▶ **What the task asks**
Output as a JSON list of strings, one string per line, each line from the one containing "Where should I" up to and including the one containing "pos(1147,61)", skipping blank lines. Leave the pictures out.

▶ **Dataset extract**
━━━

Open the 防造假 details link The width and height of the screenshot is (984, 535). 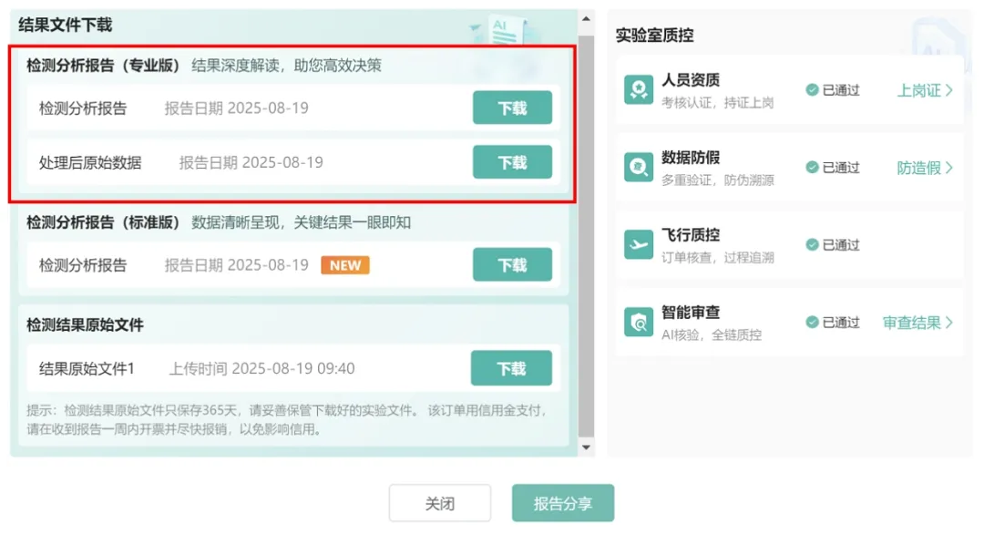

━━━

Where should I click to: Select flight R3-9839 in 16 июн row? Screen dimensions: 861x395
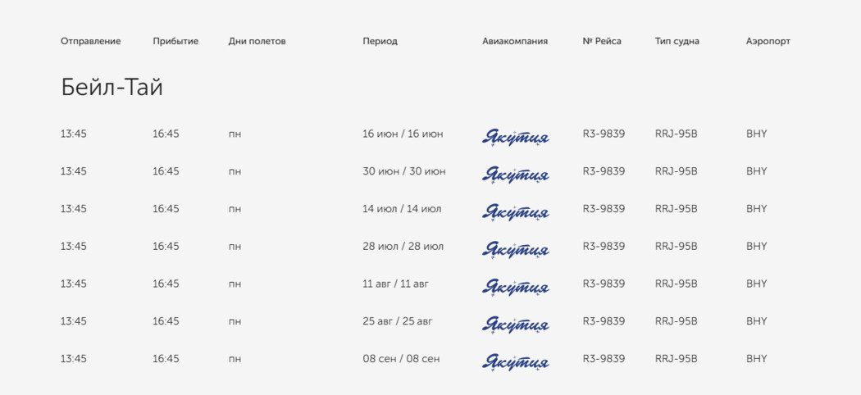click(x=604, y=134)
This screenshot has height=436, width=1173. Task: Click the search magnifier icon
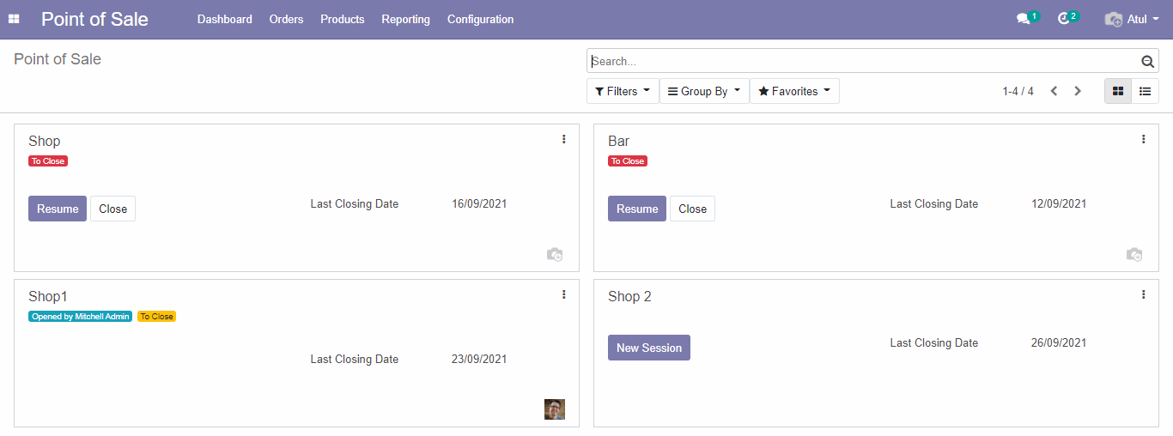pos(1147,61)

━━━

▶ **Task result**
[
  "Where should I click to: Select flight R3-9839 in 16 июн row? Screen dimensions: 861x395",
  "click(x=604, y=134)",
  "This screenshot has height=436, width=1173. Task: Click the search magnifier icon",
  "pos(1147,61)"
]